Subject to the rights of holders of Senior Debt, the Holder
may proceed to protect and enforce his rights by suit in equity, action at law
or other appropriate proceedings, including, without limitation, action for the
specific performance of any agreement contained herein or in any other
instrument, or for an injunction against a violation of any of the terms hereof
or thereof, or in aid of the exercise of any right, power or remedy granted
hereby or by law, equity or otherwise.
ARTICLE THREE
CONVERSION PRIVILEGE/OBLIGATION
The Company hereby grants to the Holder of this Convertible
Note the right to convert fifty percent (50%) of the principal amount of this
Note into fully paid and non-assessable shares of the Company's Common Stock,
$.001 par value (the "Common Stock"), at the "Conversion Price" per share. The
"Conversion Price" is defined as Seven and 00/100 Dollars ($7.00). The right to
convert may be exercised by either party at any time within 30 days after a
Trigger Date provided that the closing price of the Common Stock is greater than
the Conversion Price at the end of business on the day prior to the date of the
notice of exercise, provided, however, that if required by the Company pursuant
to an existing indemnification claim under Article 11 of the Stock Purchase
Agreement, the Holder must pledge such shares to the Company with a value equal
to the claim net of any applicable setoffs to secure all indemnification and
other obligations of the Holder or its principals to the Company or its
affiliates pursuant to a pledge agreement in form and substance acceptable to
the Company. The number of shares of Common Stock into which fifty percent (50%)

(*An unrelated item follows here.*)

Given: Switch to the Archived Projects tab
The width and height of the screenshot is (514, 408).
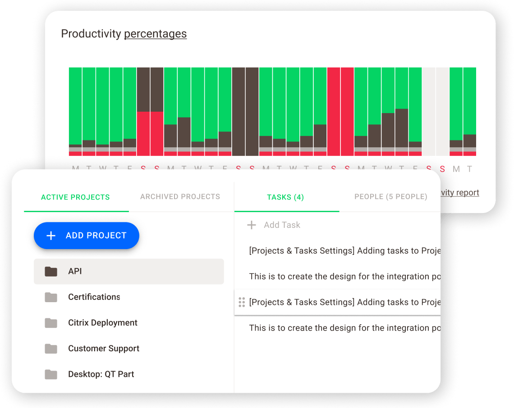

of the principal amount of this Note may be converted shall be determined by
taking (a) fifty percent (50%) of the sum of (1) the full principal amount of
this Note, namely $559,000, and (2) any interest due and unpaid thereon from the
date of issue to the date of conversion, and dividing such amount by (b) the
Conversion Price, which Conversion Price is subject to adjustment as provided in
Section 3.06 below. The right to convert may only be exercised with respect to
the entire fifty percent (50%) of the amount due on the Note at the exercise
date. The amount and kind of securities purchasable pursuant to the rights
granted hereby and the purchase price for such securities are subject to
adjustment as provided hereunder.
The exercise by the Holder of his conversion privilege shall
extinguish the Company's conversion privilege, and the exercise by the Company
of its conversion privilege shall extinguish the Holder's conversion privilege.
For purposes of this Note, the "Trigger Date" shall mean the
first business day after the date hereof on which both the closing sale price on
said business day and the average closing sales price as reported by the
National Association of Securities Dealers during the 30 calendar day period
preceding said business day equals or exceeds the Conversion Price.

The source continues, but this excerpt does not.